Diary of My Third Pregnancy (Part 4)
Two weeks of begging God for favor is starting to take its toll on me emotionally and spiritually. At this point, I'm just impatient to know if my baby (if there really is one) is going to make it or not. I want answers.
I decided to delay posting this because my husband and I
agreed not to make any announcements before April.
---Beware! The article below contains TMI (Too Much Information)!---
March 15, 2018 (Thursday)
We've moved back to Apartment A (Yes. THAT CREEPY UNIT.)
Our bed is now facing the front door but we've installed thick curtains for privacy. We placed the cabinets and shelves as dividers. We joke about the bedroom looking like an hospital ward.
via GIPHY
Nevermind bad vibes or feng shui. We need to cut down on expenses and utilize the space.
Nevermind bad vibes or feng shui. We need to cut down on expenses and utilize the space.
It's a bit frustrating seeing how chaotic the place looks and I can't do anything about it.
March 16, 2018 (Friday)
Checking if there are pregnancy symptoms... I still have food aversions, bloated stomach, constipation, sensitivity to certain smells and back pain. I'm supposed to be 9 to 10 weeks along. The symptoms are supposed to be in full force at 9 weeks but my symptoms are starting to wane. Cramps are happening too.
It's either my body is used to the baby or it's preparing to let go of the empty gestational sac.
Is it really blighted or not? If it's really a blighted ovum why is my body not rejecting it yet? When will the spotting or bleeding happen? If anything has to be confirmed, it has to happen this week! Why the delay?
Why not speed things up? Maybe I'll do some intense workout to start the process of natural miscarriage. But until the next ultrasound, we still have to be careful because there's a tiny chance that there is a baby.
My husband still holds on to that possibility but I'm already preparing for the worst.
March 18, 2018 (Sunday)
I decided to stay home today. Back pain. I need to lie down.
Honestly, I just need to avoid people... And deal with the back pain. It's not total bed rest because I still need to prepare my own meals. At least I can lie down whenever I need to.
Good thing there's fb live! I watched the worship services from home. There is no substitute for actual worship but this will do for now.
My camp group has been really supportive with my health situation. They excused my absences.
March 21, 2018 (Wednesday)
Should I go to the doctor's appointment or not???
I called the hospital to see if the OB and ultrasound is available, then contemplated for a good half hour before deciding to go. I went anyway.
The hallway was packed! I waited, made a few sketches to kill time.

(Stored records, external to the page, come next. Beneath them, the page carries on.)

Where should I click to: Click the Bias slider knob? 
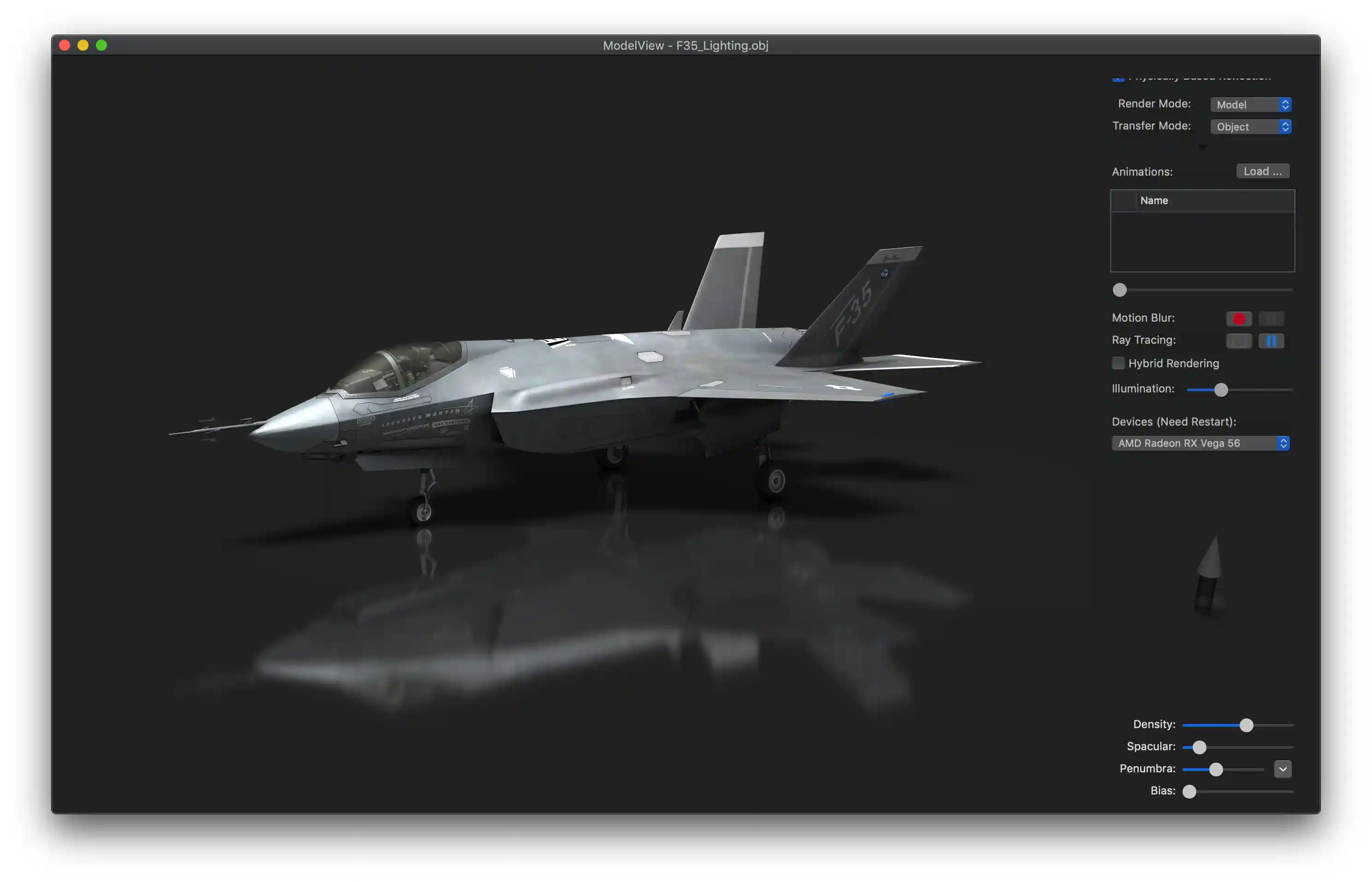point(1189,791)
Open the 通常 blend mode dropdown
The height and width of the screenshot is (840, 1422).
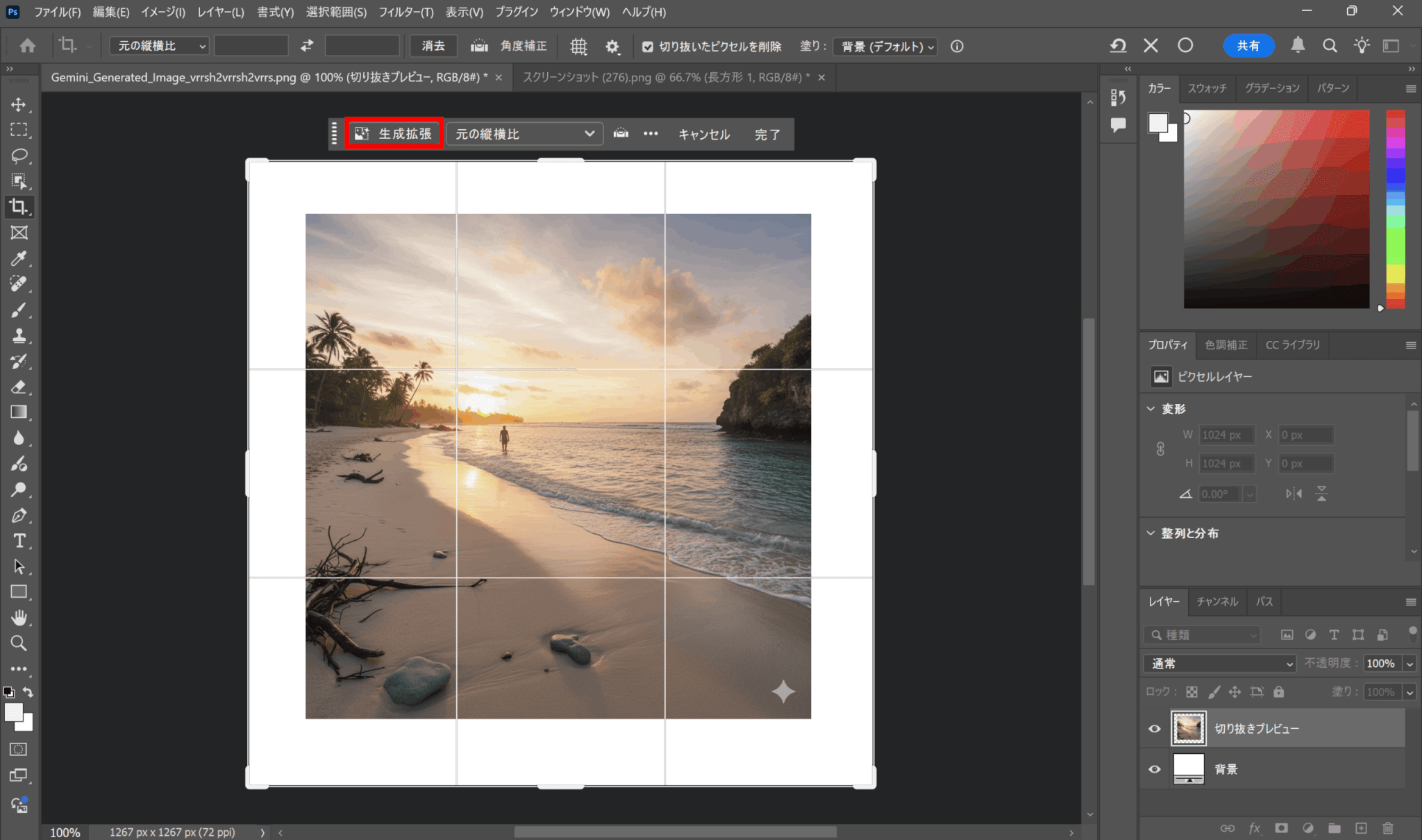tap(1219, 664)
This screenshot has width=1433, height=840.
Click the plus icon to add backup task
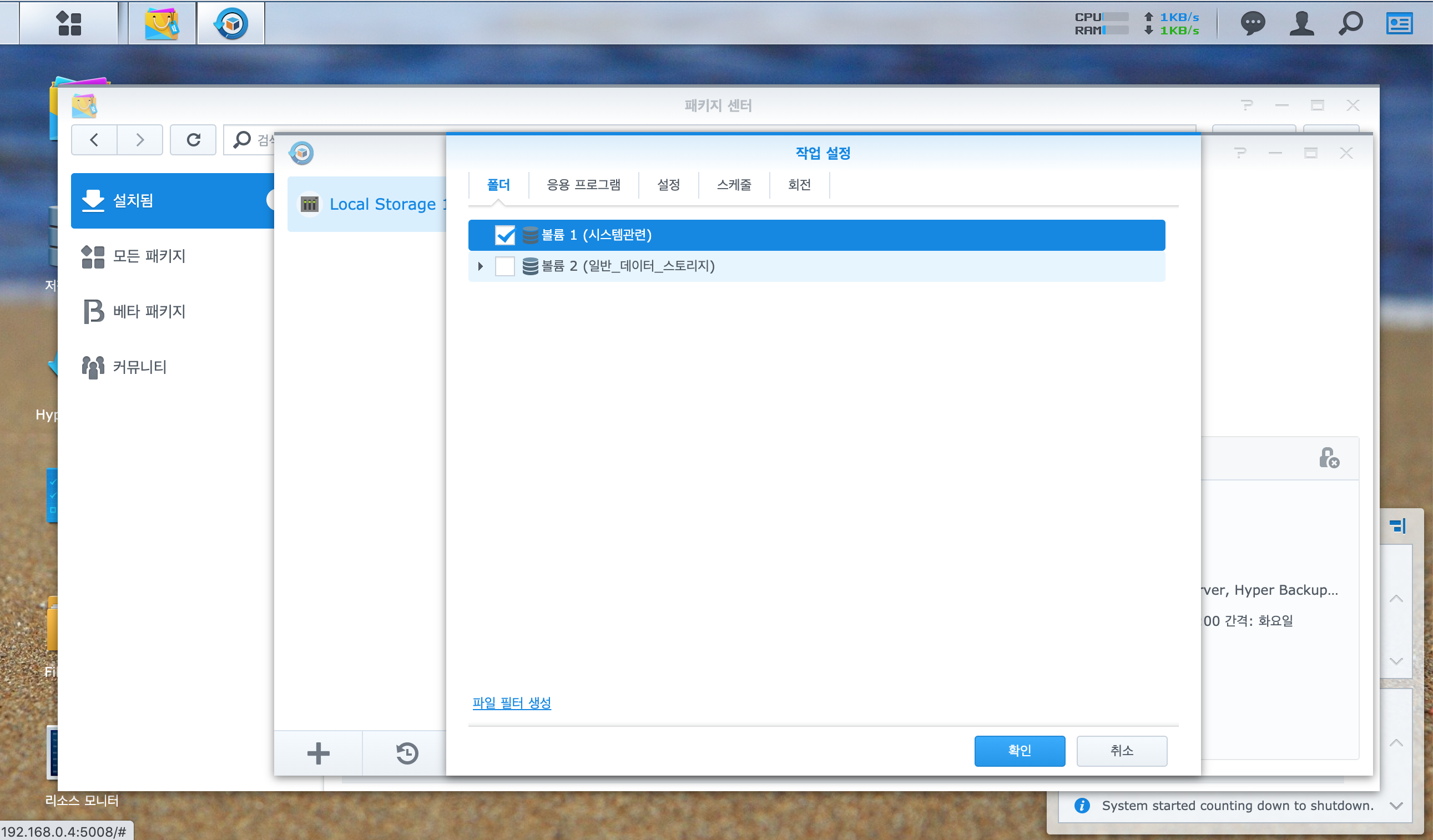(x=318, y=753)
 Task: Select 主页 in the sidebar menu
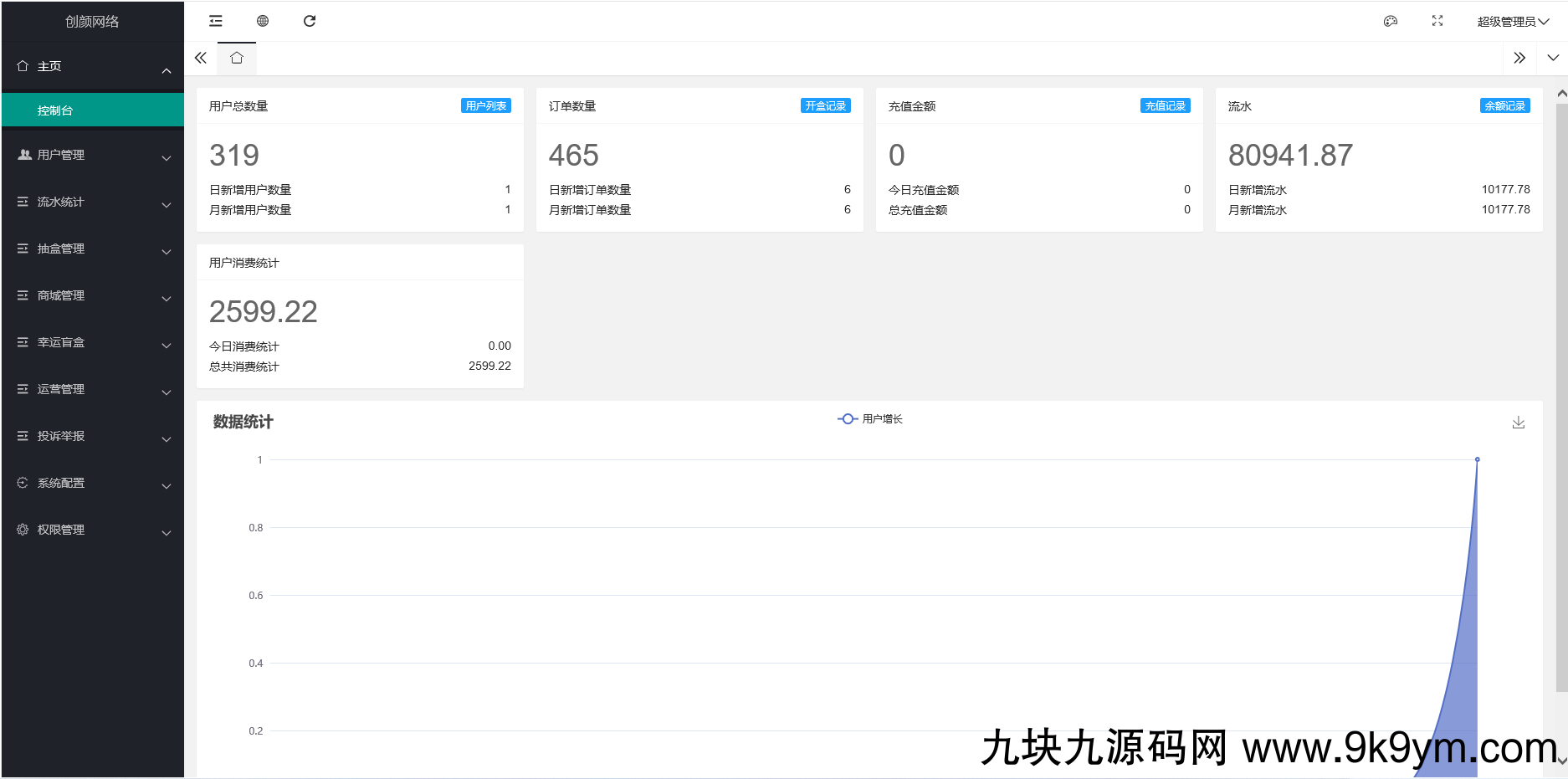click(x=48, y=65)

It was already 11:30 and my name still wasn't called. The ultrasound is only until 12 noon. There's no way I can make it through the queue for the ultrasound so I cancelled my appointment. As soon as I cancelled it was only then that the nurse called me for the weigh in and BP. I'll just go back tomorrow.
It was frustrating. I couldn't have gone when I didn't feel like it.
I don't know which is worse: waiting so long, or seeing a lot of pregnant women in their second and third trimesters pass me by. Babies and toddlers I can tolerate. Bumps? Not so much.
March 24, 2018 (Saturday)
Planned to go last Thursday but hubby convinced me to go today so I can see the doctor right after ultrasound. Surprisingly, there's only a few people waiting in the lobby. Maybe most of the patients are already on vacation. The radiologist was there ahead of time too.
My husband is still hoping for a miracle. I'm no longer praying to see a baby on the third ultrasound. If it's God's will that I'll miscarry, I have already accepted it.
Finally it was safe to say it's an anembryonic pregnancy or blighted ovum. I'm sad, of course, but I also felt at peace. Maybe that peace was brought by acceptance.
My body will reject the empty gestational sac anytime soon. My prayer is that this won't happen during the camp.